On Thu, 13 Feb 1997, Cameron MacKinnon wrote:

> > From: Chris Evans <chris@ferret.lmh.ox.ac.uk>
> > On Wed, 12 Feb 1997, Philip Blundell wrote:
> > > A transmitter access conflict is not disaster. There is no need to
> > > reinitialise the controller - all it means is that the driver's
> > > transmit routine was reentered, and the second transmit was deferred to
> > > avoid contention.
> >
> > I am forced to disagree -- when your card hangs it certainly _is_ a
> > disaster. Additionally, the code implies that that if execution reaches
> > this stage it is a disaster anyway; quote "if this ever happens then the
> > queue layer is doing something evil"
>
> NOT being an expert in the Linux networking code, a few disinterested
> observations:
> - Maybe the evil IS in the queue layer, and others haven't noticed as
> their ethernet performance isn't as stellar as yours.

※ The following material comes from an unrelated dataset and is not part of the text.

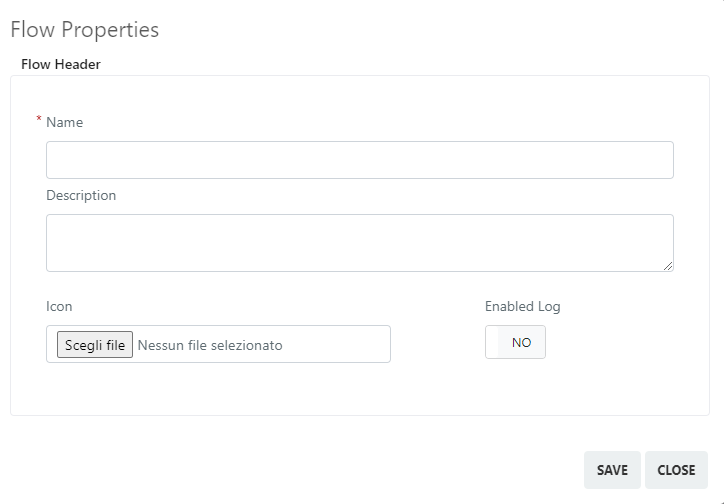Select the Flow Header section heading
Viewport: 724px width, 504px height.
(x=61, y=64)
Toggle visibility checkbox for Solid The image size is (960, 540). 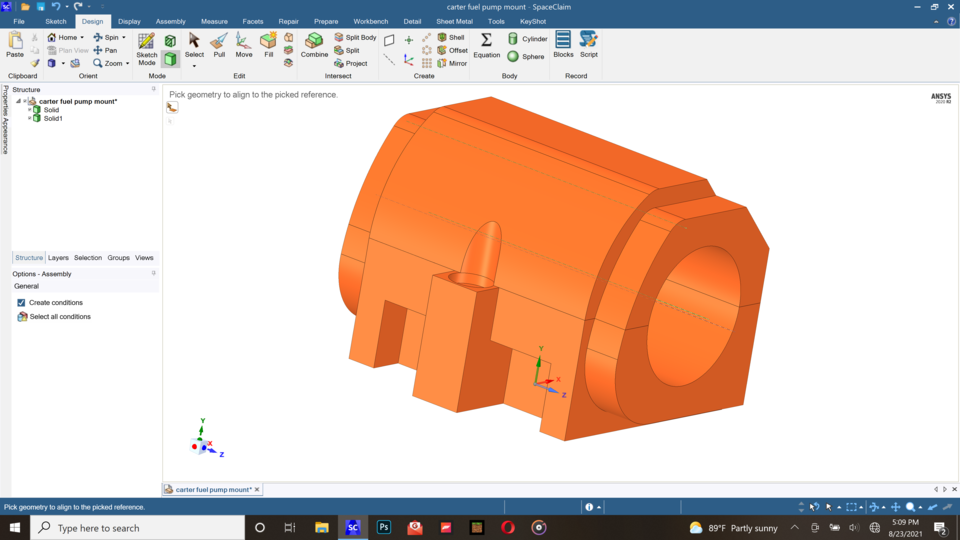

Do the errors
> occur randomly, or only under high load?
[SNIPPED]

The "doing something evil" is quite often that the queue layer tries to
transmit another packet before the last one was transmitted. When you
tell the usual Ethernet chip to transmit a packet, the modern chips, i.e.,
NOT the 8390, only "promise" to get it transmitted. Older chips would
not return "good" status until the packet was actually transmitted. The
chips do automatic retries to handle collisions. The more modern chips
return "good" status as soon as the packet is ready in its buffer. This
allows the driver CPU to do something else while the packet is actually
being sent.

However, most hardware hangs occasionally. The least overhead fix of
all the Ethernet chips I've programmed is to reset the thing and start over.
Even the chips that require being set into loop-back mode during
initialization, take less than a typical packet transmission time to
reprogram. The result is a lost packet which will be re-sent when requested.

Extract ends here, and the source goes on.